QoS Measurement Standpoint | Blog

Timing accuracy

Accurate multipoint measurements require precise synchronization of clocks of the devices used to measure. If, for example, time stamps are used in packets, careful clock synchronization is needed between end devices in order to calculate delay to both directions—this clock synchronization now acts as the shared knowledge of the separate measurement points.

Timing accuracy is not a trivial problem, since computer real-time clocks are inaccurate—as they might drift several seconds in a day. This is definitely not enough, since (at least) millisecond-order accuracy is usually needed in network-delay measurement.

Network time protocol (NTP) is a cost effective way to reach synchronization. Maximum accuracy for time synchronization using NTP is about one millisecond. To reach maximum accuracy, the NTP server must remain in the same local area network (LAN) as the NTP client in order to minimize delay and jitter between the server and the client. NTP is quite slow to obtain accurate synchronization; stabilization time of about an hour is sometimes needed.

Network address translation

Network address translation (NAT) is the process of modifying network address information in datagram packet headers while in transit across a traffic routing device for the purpose of remapping a given address space into another.

NAT has effects on measurements in IP networks because it intends to masquerade source IP addresses, it makes two-point measurements—relying on finding hard-to-find IP addresses or events that are impossible to perform.

Today, NAT is most often used in conjunction with network masquerading (or IP masquerading), which is a technique that hides an entire address space, usually consisting of private network addresses (RFC 1918) behind a single IP address in another, often public, address space.

This mechanism is implemented in a routing device that uses stateful translation tables to map the ‘hidden’ addresses into a single address and then rewrites the outgoing Internet protocol (IP) packets on exit, so that they appear to originate from the router. In the reverse communications path, responses are mapped back to the originating IP address using the rules (i.e., the state) stored in the translation tables. The translation table rules established in this fashion are flushed after a short period without new traffic refreshing their state.

○ ○ ○

### Actions to take
**a.** Summarize the QoS measurement post in two sentences.
**b.** List every abbreviation that the QoS measurement post spells out in full, giving each with its expansion.

### Material supplied

○ ○ ○

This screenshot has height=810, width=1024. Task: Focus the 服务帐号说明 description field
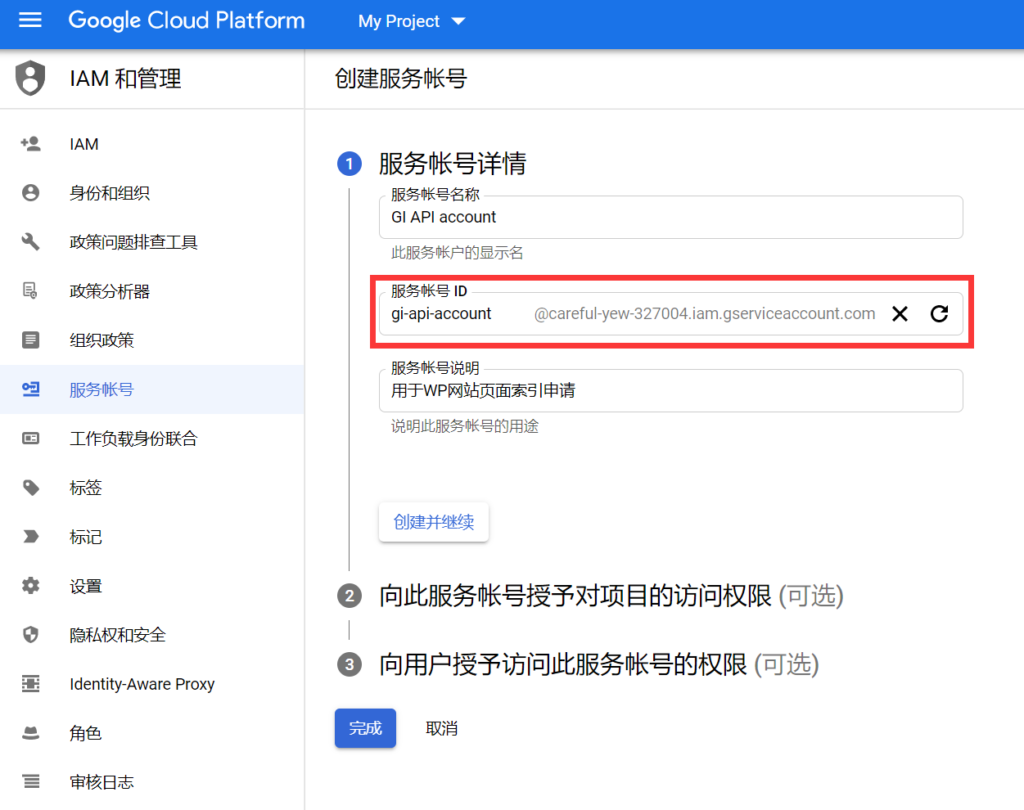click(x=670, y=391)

○ ○ ○

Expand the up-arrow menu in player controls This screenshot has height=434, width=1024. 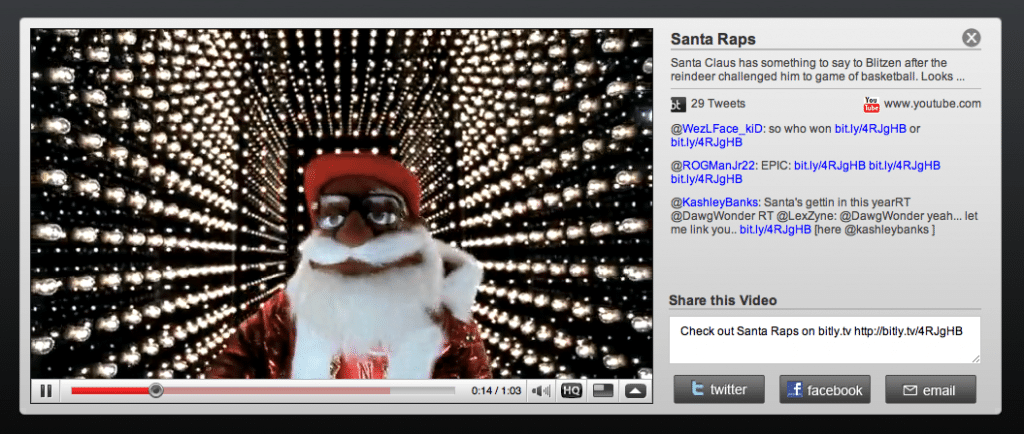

○ ○ ○

### Expected outputs
**a.** Accurate multipoint measurements need precisely synchronized clocks, which is hard because computer real-time clocks can drift several seconds a day while network-delay measurement usually needs at least millisecond-order accuracy; NTP is a cost-effective way to synchronize to about one millisecond at best, but the server must be on the client's LAN and stabilization can take about an hour. NAT, the modification of address information in packet headers as they cross a routing device, affects measurements in IP networks, and today it is most often used with masquerading, which hides an entire address space behind a single IP address by means of stateful translation tables.

**b.**
- NTP: network time protocol
- LAN: local area network
- NAT: network address translation
- IP: Internet protocol